Programming Project Ideas

Keeping a log of the areas and ideas I find interesting and would like to work on.

  • Start learning math. A little every day. For the problems that I’d like to work on I need to know more math.
  • Entity resolution. I spent a couple of years building and iterating on an entity resolution pipeline. The whole experience was fascinating, and I learned a ton. So I want to keep working on it.
    • Lots to experiment with here:
      • Building entity resolution for different scales (i.e. 100 records vs. 100 million records)
      • Trying different approaches to ER
    • Blocking was always a problem that interested me. Lots of clever approaches here, and a lot to learn.
    • Analyzing the accuracy of entity resolution on very large datasets was an unsolved problem for us, and one I think I could make headway on.
    • My experience with entity resolution was in a distributed environment (Apache Spark), but I always wanted to try building ER to run on a single machine.

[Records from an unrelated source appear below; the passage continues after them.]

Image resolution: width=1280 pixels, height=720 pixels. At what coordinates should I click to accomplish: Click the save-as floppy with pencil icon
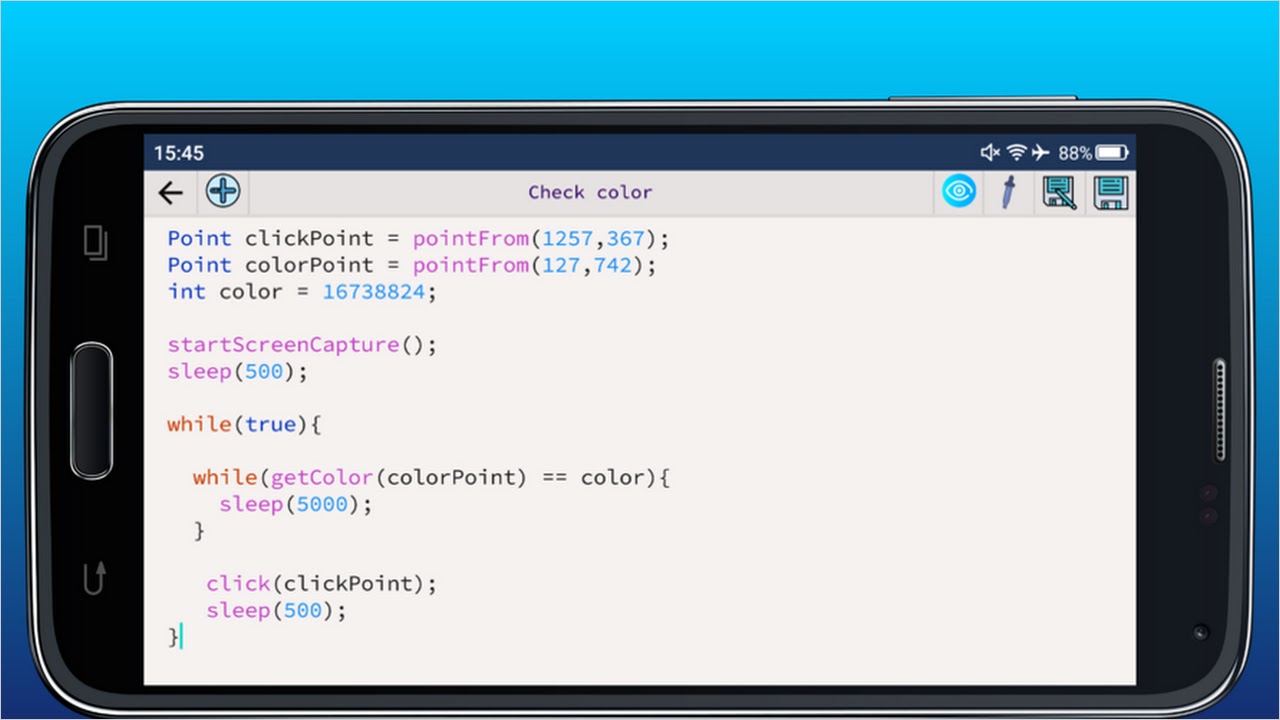(x=1059, y=192)
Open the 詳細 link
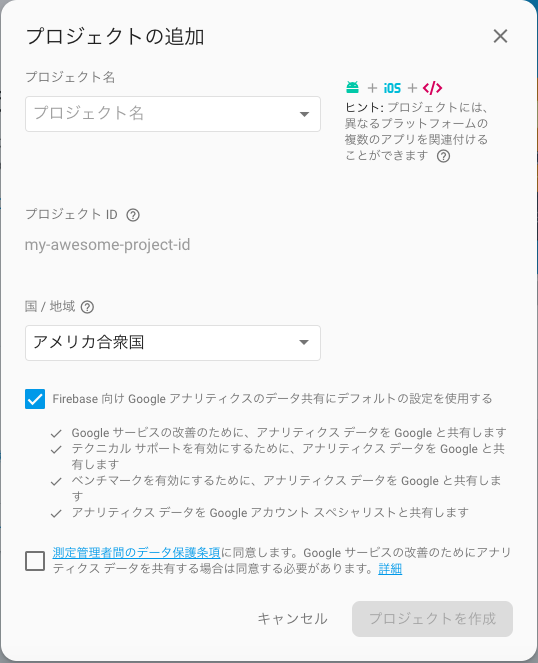Viewport: 538px width, 663px height. (x=390, y=569)
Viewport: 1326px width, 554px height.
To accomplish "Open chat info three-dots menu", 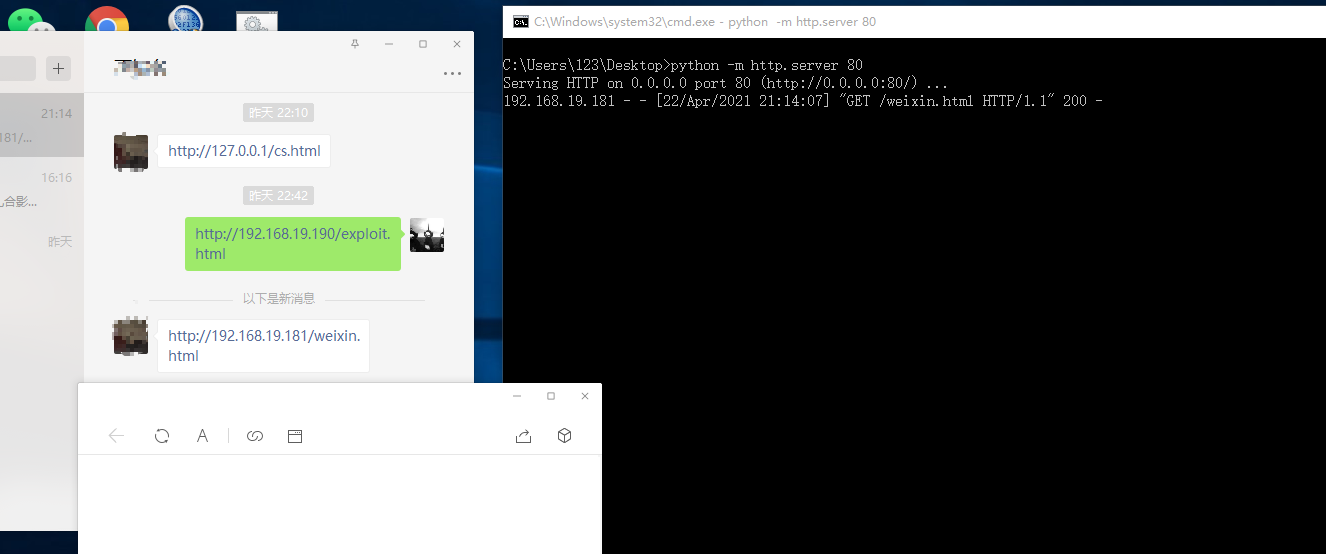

    • One-size-fits-all vs. a tailored approach. This also depends on how heterogeneous the data is.
  • Ethereum blockchain. I find it cool, don’t understand it at all, and would love to learn more about it. I’d like to try building some sort of blockchain project. Also, given the sheer amount of data available, I think this would be a rich vein to mine for both building analytics and scratching my itch for building ETL pipelines.
  • Machine learning and data science. This goes to the math thing above, too. Some really cool stuff here that I don’t understand at all.